Tanzania Cuts Import Bill by 47% to January 2017

… the ‘good economic performance’  is associated  with  increased  tourism, increased gold exports and a reduced oil import bill– but inflation stalks the nation;  the Tanzania Central Bank has promised to fight the pressure.


By TZ Business News Staff.


Tanzania reduced its current account deficit by 47% between January 2016 and January 2017, the Bank of Tanzania (BoT) has said in a statement made available to TZ Business News.

During the period under review, current account deficit narrowed “largely by increase in receipts from tourism gold and traditional exports, decrease in [the] import bill mainly of oil, consumer goods, building and construction, machinery and transport equipment,” the statement said.

The government’s official reserve amounted to US $4,331.7.6mn at the end of January 2017, which is about 4.2 months of projected imports.

Exports in 2016 grew by 4.1 per cent to US $9,285.6m, mainly driven by gold due to recovery of world market price and increase in export volume, travel receipts on account of increase in number of tourist arrivals and traditional goods consistent with increase in prices of some commodities in the world market.

The value of imports in 2016 was $10,774.5m, which is 13.9 per cent lower than the value for 2015. Imports were largely for machinery, transport equipment, building and construction materials and consumer goods. Value of oil imports declined by 4.9 per cent due to fall in the world market prices.

“Our trade deficit is at an all-time high, and you order English muffins?”

The statement refers to remarks made by the Central Bank Governor,  Prof. Benno Ndulu on Thursday, 9 March, 2017 when he spoke to Chief Executive Officers (CEOs) of Tanzania’s commercial banks and financial institutions who met at the BoT head office in Dar es Salaam.

The CEOs were briefed about the economic trends nationally, regionally and globally. The Governor said Tanzania attained a 7 per cent GDP growth in 2016,  which he described as “a good record in the region,” with the leading sector being mining and quarrying followed by transportation and storage, power generation and manufacturing.

Zanzibar recorded GDP growth of 4.4 per cent during the first three quarters of 2016 compared with 8.0 per cent in similar period of 2015. The decline in growth was attributed to decline in the slower growth in construction, and information and communication activities. Major contributors to growth were: arts and entertainments, finance and insurance, mining and quarrying and administrative and support services.

Inflationary pressure was noted, but the bank has a strategy to tackle it, he said. Headline inflation increased to 5.5 per cent in February 2017 from 5.2 per cent the previous month. He attributed the increase to food prices. The risk of upward inflationary pressures may persist in the coming few months due to rising food prices. The Governor said the Central Bank would continue to be cautious of the risk of inflationary pressures coming from the food supply outlook in the East African Community and Southern African Development Community SADC) and would be ready to take appropriate measures.

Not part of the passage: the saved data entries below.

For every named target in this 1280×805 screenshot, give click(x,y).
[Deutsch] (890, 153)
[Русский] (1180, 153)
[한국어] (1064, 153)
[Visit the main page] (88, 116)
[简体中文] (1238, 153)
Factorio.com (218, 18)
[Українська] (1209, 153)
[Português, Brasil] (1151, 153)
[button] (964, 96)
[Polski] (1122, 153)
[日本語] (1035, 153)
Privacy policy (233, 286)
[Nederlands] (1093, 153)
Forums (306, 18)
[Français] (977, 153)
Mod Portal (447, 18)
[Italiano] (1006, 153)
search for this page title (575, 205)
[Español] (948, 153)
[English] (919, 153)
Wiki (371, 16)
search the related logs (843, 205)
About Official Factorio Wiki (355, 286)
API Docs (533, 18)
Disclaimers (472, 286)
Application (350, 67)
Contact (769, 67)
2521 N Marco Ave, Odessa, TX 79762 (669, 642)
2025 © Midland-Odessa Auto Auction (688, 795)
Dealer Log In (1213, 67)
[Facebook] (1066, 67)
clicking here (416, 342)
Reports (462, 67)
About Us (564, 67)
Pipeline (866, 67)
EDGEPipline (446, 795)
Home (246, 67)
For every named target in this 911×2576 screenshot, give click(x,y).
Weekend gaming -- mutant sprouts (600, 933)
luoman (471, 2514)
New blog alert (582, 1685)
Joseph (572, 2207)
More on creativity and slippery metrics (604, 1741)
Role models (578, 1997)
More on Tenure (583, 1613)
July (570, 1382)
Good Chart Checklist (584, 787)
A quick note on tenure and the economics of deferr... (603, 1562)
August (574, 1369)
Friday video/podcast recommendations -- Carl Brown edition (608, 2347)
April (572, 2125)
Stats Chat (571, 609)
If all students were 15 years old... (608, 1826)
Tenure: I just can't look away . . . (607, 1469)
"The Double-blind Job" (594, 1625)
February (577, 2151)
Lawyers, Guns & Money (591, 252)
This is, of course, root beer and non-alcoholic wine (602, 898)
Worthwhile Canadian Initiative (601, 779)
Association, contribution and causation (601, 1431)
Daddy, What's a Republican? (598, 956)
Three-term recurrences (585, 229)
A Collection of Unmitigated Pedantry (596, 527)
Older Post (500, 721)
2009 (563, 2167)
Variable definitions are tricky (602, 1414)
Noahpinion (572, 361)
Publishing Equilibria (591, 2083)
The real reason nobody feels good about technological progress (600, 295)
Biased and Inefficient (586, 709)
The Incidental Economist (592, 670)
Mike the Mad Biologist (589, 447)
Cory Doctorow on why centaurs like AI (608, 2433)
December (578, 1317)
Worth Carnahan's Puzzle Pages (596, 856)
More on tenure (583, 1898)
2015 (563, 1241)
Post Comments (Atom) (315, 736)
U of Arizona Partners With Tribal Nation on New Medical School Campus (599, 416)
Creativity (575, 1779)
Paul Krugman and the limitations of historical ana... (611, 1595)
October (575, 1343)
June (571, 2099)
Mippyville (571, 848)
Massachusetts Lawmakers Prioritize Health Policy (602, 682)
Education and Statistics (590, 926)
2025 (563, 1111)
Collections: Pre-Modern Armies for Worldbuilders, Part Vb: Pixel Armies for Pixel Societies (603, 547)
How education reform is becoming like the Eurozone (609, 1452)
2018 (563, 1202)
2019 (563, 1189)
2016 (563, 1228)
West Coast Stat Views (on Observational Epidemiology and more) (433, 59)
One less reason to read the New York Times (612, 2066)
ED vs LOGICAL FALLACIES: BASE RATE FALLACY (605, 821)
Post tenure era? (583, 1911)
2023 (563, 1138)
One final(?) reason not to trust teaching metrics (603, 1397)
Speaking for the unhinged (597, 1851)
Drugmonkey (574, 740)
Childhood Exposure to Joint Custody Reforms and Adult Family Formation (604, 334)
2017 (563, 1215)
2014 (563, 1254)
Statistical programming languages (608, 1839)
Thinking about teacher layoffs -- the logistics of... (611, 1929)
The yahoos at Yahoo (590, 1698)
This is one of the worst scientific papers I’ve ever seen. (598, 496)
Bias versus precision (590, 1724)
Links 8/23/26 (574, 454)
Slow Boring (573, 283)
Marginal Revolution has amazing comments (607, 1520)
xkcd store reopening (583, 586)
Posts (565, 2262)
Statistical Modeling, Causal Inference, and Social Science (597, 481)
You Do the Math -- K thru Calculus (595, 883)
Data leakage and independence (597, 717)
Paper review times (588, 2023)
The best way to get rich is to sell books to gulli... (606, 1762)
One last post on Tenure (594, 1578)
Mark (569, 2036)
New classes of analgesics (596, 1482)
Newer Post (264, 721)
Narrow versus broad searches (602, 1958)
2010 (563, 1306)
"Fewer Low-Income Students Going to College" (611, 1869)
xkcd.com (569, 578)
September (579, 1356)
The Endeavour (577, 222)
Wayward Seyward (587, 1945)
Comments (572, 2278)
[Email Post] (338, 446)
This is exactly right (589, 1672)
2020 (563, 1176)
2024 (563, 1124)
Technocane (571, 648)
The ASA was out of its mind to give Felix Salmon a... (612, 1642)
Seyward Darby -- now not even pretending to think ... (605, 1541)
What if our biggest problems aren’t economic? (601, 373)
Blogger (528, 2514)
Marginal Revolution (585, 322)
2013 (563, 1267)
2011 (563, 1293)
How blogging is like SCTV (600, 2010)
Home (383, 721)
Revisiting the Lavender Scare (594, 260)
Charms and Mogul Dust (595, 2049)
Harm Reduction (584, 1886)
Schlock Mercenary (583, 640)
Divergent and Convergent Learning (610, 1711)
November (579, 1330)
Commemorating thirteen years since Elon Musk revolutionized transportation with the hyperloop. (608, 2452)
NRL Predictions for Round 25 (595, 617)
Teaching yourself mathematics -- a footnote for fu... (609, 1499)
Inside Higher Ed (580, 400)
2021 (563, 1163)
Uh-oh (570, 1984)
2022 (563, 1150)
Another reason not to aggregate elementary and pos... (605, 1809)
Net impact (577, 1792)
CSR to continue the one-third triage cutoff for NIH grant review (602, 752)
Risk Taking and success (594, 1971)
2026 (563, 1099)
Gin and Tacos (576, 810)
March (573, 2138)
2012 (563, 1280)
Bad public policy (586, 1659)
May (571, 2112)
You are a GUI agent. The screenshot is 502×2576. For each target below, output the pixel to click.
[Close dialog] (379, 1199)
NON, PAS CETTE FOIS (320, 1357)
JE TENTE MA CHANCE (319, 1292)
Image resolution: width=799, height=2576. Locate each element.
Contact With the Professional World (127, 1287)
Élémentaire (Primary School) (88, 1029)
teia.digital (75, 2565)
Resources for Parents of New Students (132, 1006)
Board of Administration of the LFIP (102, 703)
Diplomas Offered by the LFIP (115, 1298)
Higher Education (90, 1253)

Drought throughout East Africa has sharply curbed harvests and pushed prices of cereals and other staple foods to unusually high levels, posing a heavy burden to households and especially posing special risks to pastoralists in the region, according to a recent FAO report.

Local prices of maize, sorghum and other cereals are near or at record levels in swathes of Ethiopia, Kenya, Somalia, South Sudan, Uganda and the United Republic of Tanzania, according to the latest Food Price Monitoring and Analysis Bulletin (FPMA).

The trend in East Africa, where prices of staple cereals have doubled in some town markets. Maize prices in Arusha, United Republic of Tanzania, have almost doubled since early 2016, while they are 25 percent higher than 12 months earlier in the country’s largest city, Dar Es Salaam.

In Kenya, where eastern and coastal lowlands as well as some western areas of the Rift Valley all suffered below-average rainfall, maize prices are up by around 30 percent, with the increase somewhat contained somewhat thanks to sustained imports from Uganda.

Cereal prices aren’t the only ones rising. Beans now cost 40 percent more in Kenya than a year earlier, while in Uganda – where maize prices are now up to 75 percent higher than a year earlier – and increasing around the key border trading hub of Busia, the prices of beans and cassava flour are both about 25 percent higher than a year ago in the capital city, Kampala.